Steve D:  Data growth causes all of our problems. It eventually breaks every single process, procedure and product that you have on your floor.

Leave it to Steve to lay it on the line. Data growth changes everything, and perhaps backup and recovery most of all. I recently posted some video thoughts of my own on this, which you can see here.  

Steve D (talking about purpose-built backup tools for VMs):  People want another vendor in their shop like they want a hole in their head.

Classic Steve! He makes the point that users were driven to purpose-built, VM-only backup tools at first because the conventional backup vendors (you know the names) failed miserably out of the gate on VM backup.  At Syncsort, we were VM friendly before anybody even had VMs, because from the start our NetApp Syncsort Integrated Backup solution focused on reducing backup impact and dramatically limiting the amount of data that gets backed up.  That’s the problem with VM backup: too much backup impact, not enough free system resources.  Syncsort solved that problem back in 2005 when it first integrated its block-level backup with NetApp storage as a backup target (supports any primary storage, by the way).

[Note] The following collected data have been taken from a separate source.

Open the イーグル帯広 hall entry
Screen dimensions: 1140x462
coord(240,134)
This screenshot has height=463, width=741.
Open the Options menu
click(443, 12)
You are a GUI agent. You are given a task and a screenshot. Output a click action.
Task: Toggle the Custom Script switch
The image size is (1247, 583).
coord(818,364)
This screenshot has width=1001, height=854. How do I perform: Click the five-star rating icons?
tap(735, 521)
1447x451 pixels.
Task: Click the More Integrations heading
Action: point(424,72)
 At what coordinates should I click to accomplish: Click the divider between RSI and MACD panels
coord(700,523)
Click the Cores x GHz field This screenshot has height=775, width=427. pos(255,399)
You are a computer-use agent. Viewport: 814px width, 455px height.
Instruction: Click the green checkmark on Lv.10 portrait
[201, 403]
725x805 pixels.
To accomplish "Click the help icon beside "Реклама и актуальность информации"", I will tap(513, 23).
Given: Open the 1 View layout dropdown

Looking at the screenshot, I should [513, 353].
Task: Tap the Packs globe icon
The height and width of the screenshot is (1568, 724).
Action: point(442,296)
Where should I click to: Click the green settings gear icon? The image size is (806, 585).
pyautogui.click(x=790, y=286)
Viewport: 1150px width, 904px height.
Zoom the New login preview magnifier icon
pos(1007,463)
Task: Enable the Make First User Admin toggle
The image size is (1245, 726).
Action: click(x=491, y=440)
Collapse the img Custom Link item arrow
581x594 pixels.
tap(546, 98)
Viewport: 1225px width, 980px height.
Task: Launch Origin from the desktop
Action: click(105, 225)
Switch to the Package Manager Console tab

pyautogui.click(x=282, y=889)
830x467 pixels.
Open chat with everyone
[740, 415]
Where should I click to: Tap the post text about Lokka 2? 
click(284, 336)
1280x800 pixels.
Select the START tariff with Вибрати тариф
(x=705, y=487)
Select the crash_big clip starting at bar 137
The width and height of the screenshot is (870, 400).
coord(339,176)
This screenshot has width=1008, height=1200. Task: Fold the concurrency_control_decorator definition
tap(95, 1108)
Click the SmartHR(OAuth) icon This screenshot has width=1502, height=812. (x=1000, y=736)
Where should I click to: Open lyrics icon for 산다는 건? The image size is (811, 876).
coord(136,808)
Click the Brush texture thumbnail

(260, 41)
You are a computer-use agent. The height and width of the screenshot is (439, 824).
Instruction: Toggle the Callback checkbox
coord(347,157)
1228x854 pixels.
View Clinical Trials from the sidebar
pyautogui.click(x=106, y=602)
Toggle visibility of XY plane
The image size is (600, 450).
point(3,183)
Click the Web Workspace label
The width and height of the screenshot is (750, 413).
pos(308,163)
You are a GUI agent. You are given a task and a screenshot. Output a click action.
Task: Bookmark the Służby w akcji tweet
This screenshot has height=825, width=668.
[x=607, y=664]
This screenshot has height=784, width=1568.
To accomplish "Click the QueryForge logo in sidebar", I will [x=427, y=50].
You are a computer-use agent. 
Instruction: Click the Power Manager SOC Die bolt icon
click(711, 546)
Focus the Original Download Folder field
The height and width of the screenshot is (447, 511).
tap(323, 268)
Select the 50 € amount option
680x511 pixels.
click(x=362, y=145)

I wrote more about this a year ago, ironically in another blog post inspired by Steve D.  (Ok, I admit it, I just read what Steve says and piggy back!)  

Steve goes on to make the point that organizations are looking for data protection solutions that deliver everything they need. I couldn’t agree more, and we’re finding users responding to our NSB solution because we bring it all to the table: support for physical and virtual machines; application integration; backup to disk with built-in support for tape; integrated disaster recovery and ROBO support. It’s all in there, as they say.

P.S. – Steve has one of the best (and funniest) Twitter feeds in the biz.  Follow him @stevedupe.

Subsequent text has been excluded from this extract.